The Bank of Japan surprised markets in December when it widened the trading range for the 10yr Japanese government bond yield from 0.25% either side of zero to 0.5%. This wider envelope was quickly tested as the yield topped 0.5% and the BoJ threw more at the market, buying 5trillion in yen on Friday January 13th, and another 1.7 trillion the following Monday.

Traders bet that this tweak to YCC was the prelude to an off-ramp from years of ultra-loose monetary policy. However, BoJ governor Haruhiko Kuroda maintained that this was not an exit strategy but a way to ensure smooth functioning of financial markets. The BoJ restated its commitment to YCC at its meeting on Jan 18th. The yen, which had rallied firmly against the dollar as traders front ran an expected exit, dropped sharply and yields pulled back from the 0.5 target ceiling. But this reprieve may prove to be short-lived.

Timing

At the heart of this is a question of timing. Governor Kuroda departs in April after ten years at the helm of the BoJ. A successor may have a freer hand to pivot policy. But it will still be painful. Exit from YCC will result in a significant repricing of Japanese debt and we can expect large losses in some corners, particularly among domestic holders of JGBs who have been assured of the BoJ ‘put’ for a decade. The BoJ could have chosen to go with the market wave over the last couple of weeks – it could still do so, but for now it’s holding fast to YCC.

There is a concern that a sharp repricing will result in fire sales of debt and other assets, resulting in contagion across other asset classes – Japanese equities and the yen would be among them. An interest rate shock – which abandoning YCC would cause – will expose undesirable levels of leverage on many a corporate balance sheet. It would undoubtedly send shockwaves through global interest rate markets. The effects could be worsened if it comes as US quantitative tightening really starts to put the squeeze on global liquidity. Just look at how much worry the blow up in the much smaller UK gilt market caused last year. And Japanese investors own a lot of foreign assets - about $3.2tn at the last look. If Japanese bonds start offering a decent yield, we should expect a fair amount of repatriation; i.e. selling of dollar or euro or whatever denominated assets.
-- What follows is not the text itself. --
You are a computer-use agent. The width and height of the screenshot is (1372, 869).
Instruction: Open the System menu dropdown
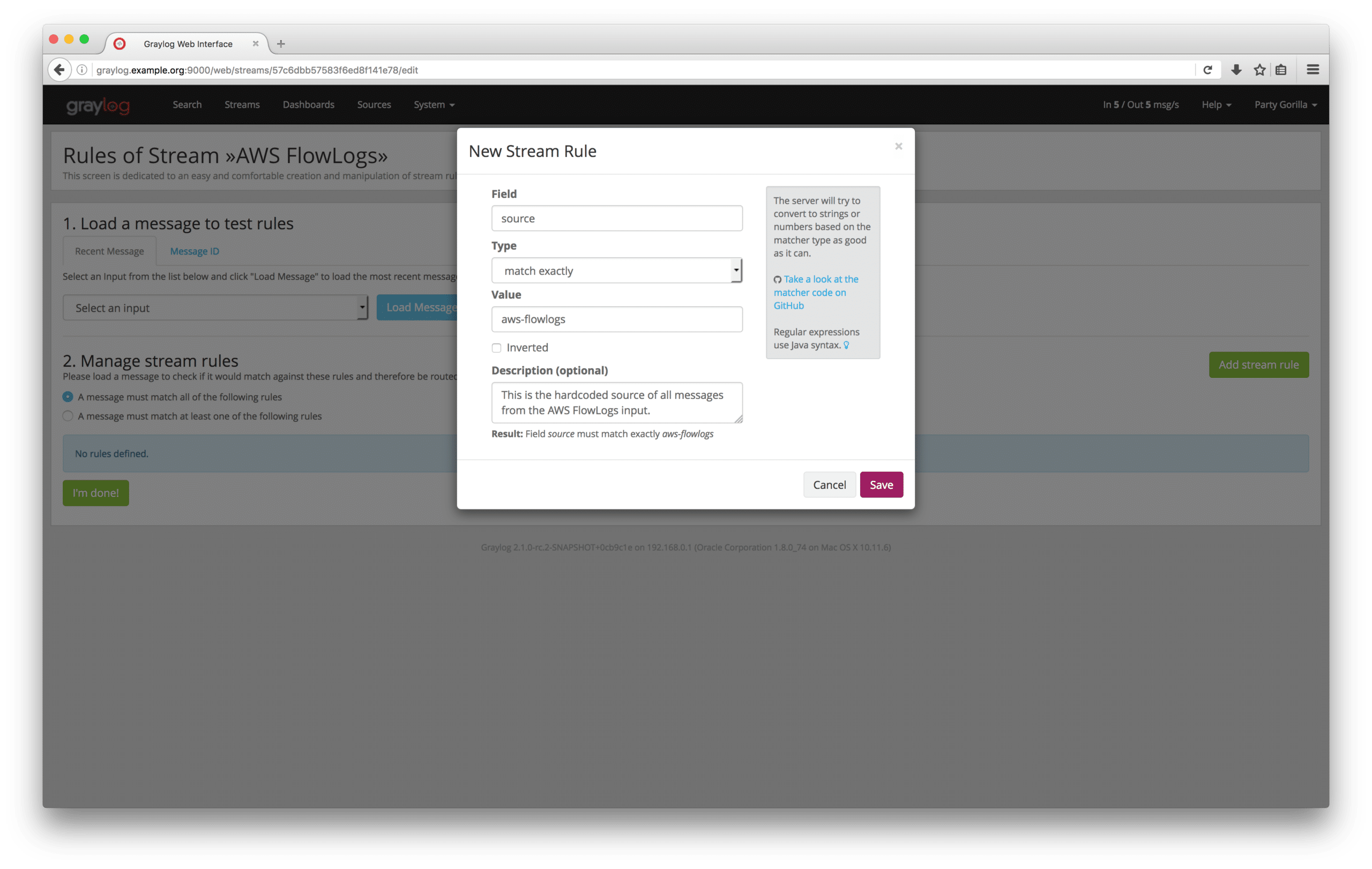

YCC cannot survive much longer. Japan is chucking billions of dollars to prop up the JGB market in an unsustainable fashion. It has also been burning FX reserves to stem the depreciation in the yen. And it can no longer hide behind soft inflation – the Tokyo core consumer price index rose 4% in December, up from 3.6% in the prior month and the highest level since 1982. Still though the message from the central bank is that they have no intention of abandoning YCC. This will only make it all the harder for Kuroda’s successor, if and when he eventually pulls the trigger. Before that we can expect the market to again test the resolve of the BoJ by pushing the envelope on the 10yr yield.